Contrary to conventional wisdom, SyndicateRoom’s latest study reveals that an investment strategy of 'radical diversification' could help you beat the returns of not only the infamous TV Dragons, but also most professional venture capitalists.

 SyndicateRoom writes:

Our latest study tracked every UK startup that raised seed or venture equity finance in 2011, for which reliable data was available: that's 506 in total. This includes now-household names like TransferWise, The Culture Trip and Nutmeg.

Using the same dataset, we looked at the VCs and Dragons that invested in this cohort to determine their 2011 startup portfolios. Comparing the performance of these portfolios with that of the cohort as a whole, we discovered that radical diversification can help you outperform VCs for one very important reason: by picking and choosing just a few businesses to back, these big investors are very likely to exclude the companies that go on to perform best.

So, if a large and broad cohort of startups outperforms the Dragons and most VCs, this begs the question...


Overall, the cohort of 506 startups grew in value at an average rate of 28% per year between 2011 and 2018 (compound annual growth rate, or CAGR). Over the seven years, it saw:

  • 83 exits

  • 93 deaths

  • 86 companies enter venture stage

  • 74 companies enter growth stage

  • 170 companies become zombies

Had you invested £10,000 in the full cohort back in 2011, by the start of this year your portfolio would have been worth £72,800. Given that the majority of the 2011 raises will have been eligible for EIS tax relief, the gain for qualifying investors would have been even greater.

By comparison, publicly reported investments made by the Dragons in 2011 and 2012 grew at an average rate of 16% up to 2019. Our data also followed the 2011 portfolios of 479 VCs, which together grew at 19% CAGR.

Indeed, based on investments made in 2011, only 38% of UK VCs were able to outperform the startup cohort as a whole. This means that most VCs would be better off picking their investments at random, rather than trying to pick the ones they think will succeed.
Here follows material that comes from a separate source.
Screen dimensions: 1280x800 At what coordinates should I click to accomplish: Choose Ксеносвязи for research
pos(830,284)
After carrying out repeat simulations of various investment strategies (100,000 simulations per strategy), we found that one of the most successful was to spread your risk among as many companies as possible. We dubbed the strategy ‘radical diversification’.
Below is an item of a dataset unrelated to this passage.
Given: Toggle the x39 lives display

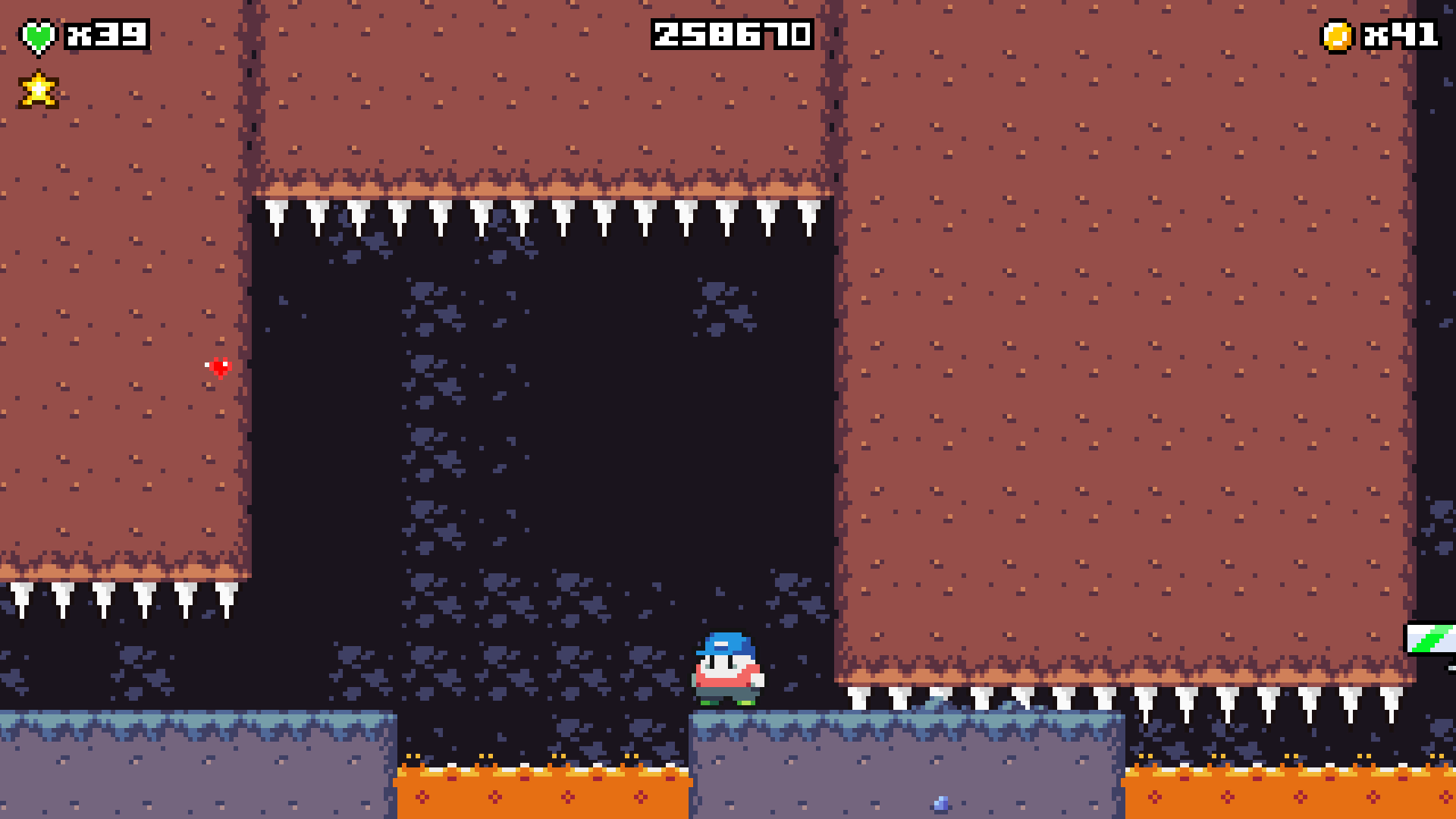Looking at the screenshot, I should (106, 33).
We simulated investing into companies that raised between £500,000 and £5m in 2011 to create portfolios of varying sizes. The simulations assumed that a fixed amount was invested into a single round of each company, with no follow-on investments being made.

On average, a portfolio of 30 investments returned 3.7x of the initial investment in total over a seven-year period; when diversifying even more dramatically into 80 companies, this figure returned 4.7x.
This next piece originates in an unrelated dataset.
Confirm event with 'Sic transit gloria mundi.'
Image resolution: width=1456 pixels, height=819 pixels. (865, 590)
Radical diversification continues to hold true when applied to smaller startup rounds (£150,000–£2m), though the rate of return slows once the portfolio reaches around 30 investments (2.3x return; here a portfolio of 80 investments averages 2.5x return).

This strategy allows investors a much higher chance of backing massive success stories like Funding Circle, which more than pay for any failures in the portfolio (according to Companies House, Funding Circle’s 2011 investors saw a staggering 231x return on investment from its 2018 IPO).

Read the full report free at Beating the Dragons: How Radical Diversification Can Outperform VCs, including full findings, charts and methodology.


These materials are written and provided for general information purposes only. It is worth remembering that while a significant study for the industry as a whole, this report nevertheless uses a small sample size which limits the reliability of assertions drawn from the data.

The content is solely the opinion of SyndicateRoom and/or other contributors and research from third parties. It should not therefore be relied upon in making any investment decisions.

You should not invest in any investment product unless you understand the nature of it, along with the extent of your exposure to risk. You should be satisfied that any product or service is suitable for you given your financial position and investment objectives. Where appropriate, you should seek advice from a financial advisor in advance of making investment decisions.